Except for a few expert interviews, there was no research of our own.

The information provided by the universities has not been verified - and cannot be verified, as the raw data remains secret.

Only an aggregated picture of the situation was published.

This is incomprehensible in the case of public facts (such as the question “Does your university use plagiarism software?”).

There is no reason for secrecy.

In addition, the interpretation by the authors of the study seems questionable.

The summary of the study states: “Allegations of plagiarism affect the scientific community in several respects: the accused themselves, the respective university, but also the credibility of science as a whole suffers.

The head of the Institute for Science and Technology Studies, Ulrike Felt, was one of the interviewees.

Regarding their statements, the study says: “Overmoralization is problematic because it tends to blur the actually meaningful distinction between the different motives of the plagiarists and the severity of the plagiarism.

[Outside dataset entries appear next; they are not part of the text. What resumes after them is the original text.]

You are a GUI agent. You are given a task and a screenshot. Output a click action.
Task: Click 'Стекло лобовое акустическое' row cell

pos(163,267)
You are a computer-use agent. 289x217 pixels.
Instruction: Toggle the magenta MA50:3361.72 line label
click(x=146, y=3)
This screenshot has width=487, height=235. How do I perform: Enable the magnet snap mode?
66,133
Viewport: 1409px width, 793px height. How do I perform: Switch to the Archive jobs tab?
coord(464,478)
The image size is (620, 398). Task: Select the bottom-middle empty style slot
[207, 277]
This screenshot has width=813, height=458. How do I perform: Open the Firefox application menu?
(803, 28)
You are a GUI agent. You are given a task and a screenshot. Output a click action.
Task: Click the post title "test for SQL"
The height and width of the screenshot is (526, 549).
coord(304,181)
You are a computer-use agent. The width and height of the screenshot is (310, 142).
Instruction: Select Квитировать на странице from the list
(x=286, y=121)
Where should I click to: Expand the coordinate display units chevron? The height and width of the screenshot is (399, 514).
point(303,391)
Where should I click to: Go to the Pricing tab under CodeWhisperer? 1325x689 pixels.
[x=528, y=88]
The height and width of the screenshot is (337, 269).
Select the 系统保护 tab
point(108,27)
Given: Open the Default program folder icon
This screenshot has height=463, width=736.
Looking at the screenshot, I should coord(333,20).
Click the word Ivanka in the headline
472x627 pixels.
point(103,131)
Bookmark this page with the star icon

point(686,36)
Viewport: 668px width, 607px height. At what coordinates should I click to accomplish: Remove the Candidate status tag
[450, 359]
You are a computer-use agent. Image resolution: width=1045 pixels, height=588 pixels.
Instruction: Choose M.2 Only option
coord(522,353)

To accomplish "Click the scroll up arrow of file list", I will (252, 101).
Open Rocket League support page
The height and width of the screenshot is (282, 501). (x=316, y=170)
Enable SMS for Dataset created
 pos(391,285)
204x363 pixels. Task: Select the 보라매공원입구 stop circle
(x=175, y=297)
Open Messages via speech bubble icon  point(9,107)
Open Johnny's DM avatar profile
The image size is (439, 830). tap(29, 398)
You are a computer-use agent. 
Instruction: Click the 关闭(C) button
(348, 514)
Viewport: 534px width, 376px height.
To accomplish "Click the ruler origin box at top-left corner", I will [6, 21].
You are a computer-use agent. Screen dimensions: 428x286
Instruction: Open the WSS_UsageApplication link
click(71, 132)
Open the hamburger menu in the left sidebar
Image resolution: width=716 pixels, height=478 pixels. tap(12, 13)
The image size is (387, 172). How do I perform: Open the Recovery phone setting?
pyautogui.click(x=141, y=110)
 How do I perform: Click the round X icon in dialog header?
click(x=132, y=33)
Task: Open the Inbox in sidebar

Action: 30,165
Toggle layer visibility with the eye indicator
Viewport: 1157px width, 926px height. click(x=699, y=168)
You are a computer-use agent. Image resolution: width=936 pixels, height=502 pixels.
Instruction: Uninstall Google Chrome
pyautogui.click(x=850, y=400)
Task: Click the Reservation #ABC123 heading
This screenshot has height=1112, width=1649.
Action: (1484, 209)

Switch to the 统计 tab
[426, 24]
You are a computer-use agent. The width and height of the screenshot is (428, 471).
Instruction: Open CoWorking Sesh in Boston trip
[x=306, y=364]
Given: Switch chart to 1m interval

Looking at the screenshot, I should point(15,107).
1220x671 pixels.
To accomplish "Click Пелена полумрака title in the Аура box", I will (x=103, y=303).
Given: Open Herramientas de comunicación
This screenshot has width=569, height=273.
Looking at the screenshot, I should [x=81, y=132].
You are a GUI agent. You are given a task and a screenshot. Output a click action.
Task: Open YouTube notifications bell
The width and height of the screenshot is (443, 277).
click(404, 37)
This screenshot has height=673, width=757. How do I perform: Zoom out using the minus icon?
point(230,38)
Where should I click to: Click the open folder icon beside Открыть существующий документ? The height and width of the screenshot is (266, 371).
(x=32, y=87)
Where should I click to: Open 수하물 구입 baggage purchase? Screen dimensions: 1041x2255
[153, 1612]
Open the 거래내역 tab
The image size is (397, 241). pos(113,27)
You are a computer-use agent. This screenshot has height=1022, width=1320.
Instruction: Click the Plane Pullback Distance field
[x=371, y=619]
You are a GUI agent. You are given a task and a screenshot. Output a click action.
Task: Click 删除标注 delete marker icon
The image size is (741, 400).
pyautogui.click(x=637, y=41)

Felt speaks of 'innocent plagiarism' (Ulrike Felt, paragraph 22) if this refers, for example, to the unconscious transfer of parts of incompletely created flashcards or flashcards or from unclean notes into texts.” The categorization of plagiarism into guilty and innocent is at least an innovation of this study, albeit of a bizarre kind.

A contributor has distanced himself from the study

On page 104 it says, also as a finding after the interviews: "Another factor, which may affect Bachelor's and Master's students to a greater extent, is the fragmentation of the citation rules between disciplines, journals and university departments, which is particularly overwhelming for inexperienced students.

Finding your way through the multitude of different guidelines, handouts and fields of application requires the ability to critically reflect on the respective citation styles and to make them manageable for one’s own situation.”

Felix Hagenström leaves this statement at a loss.

The first reason is a formal one: the sentence before the quoted passage is in the subjunctive, the sentences before it are in the indicative, and the quoted passage is also in the indicative.

"Is what Felt (or someone else?) put on the record inaccurately reproduced here, or do we read the authors' opinion here," asks Hagenström, adding to the content: "Both should be criticized." In fact, the globally valid basic ones are Citation rules very simple and can be summarized in a few sentences.

Every student should already be familiar with these rules in the first semester.

One contributor has since distanced himself from the study because it put the discussion in Austria back 15 years: "Plagiarism does not seem to be an educational problem, but rather an image problem for the universities," writes the philosopher Stefan Weber in his blog: "Study inability, Source (work) immaturity and secondary illiteracy are not an issue.

Nor is there concern for the thieves who have been robbed of their 'intellectual property' and the wrong people who then make a career.

Curiously, the concern is with the accused (!) and the institutions.”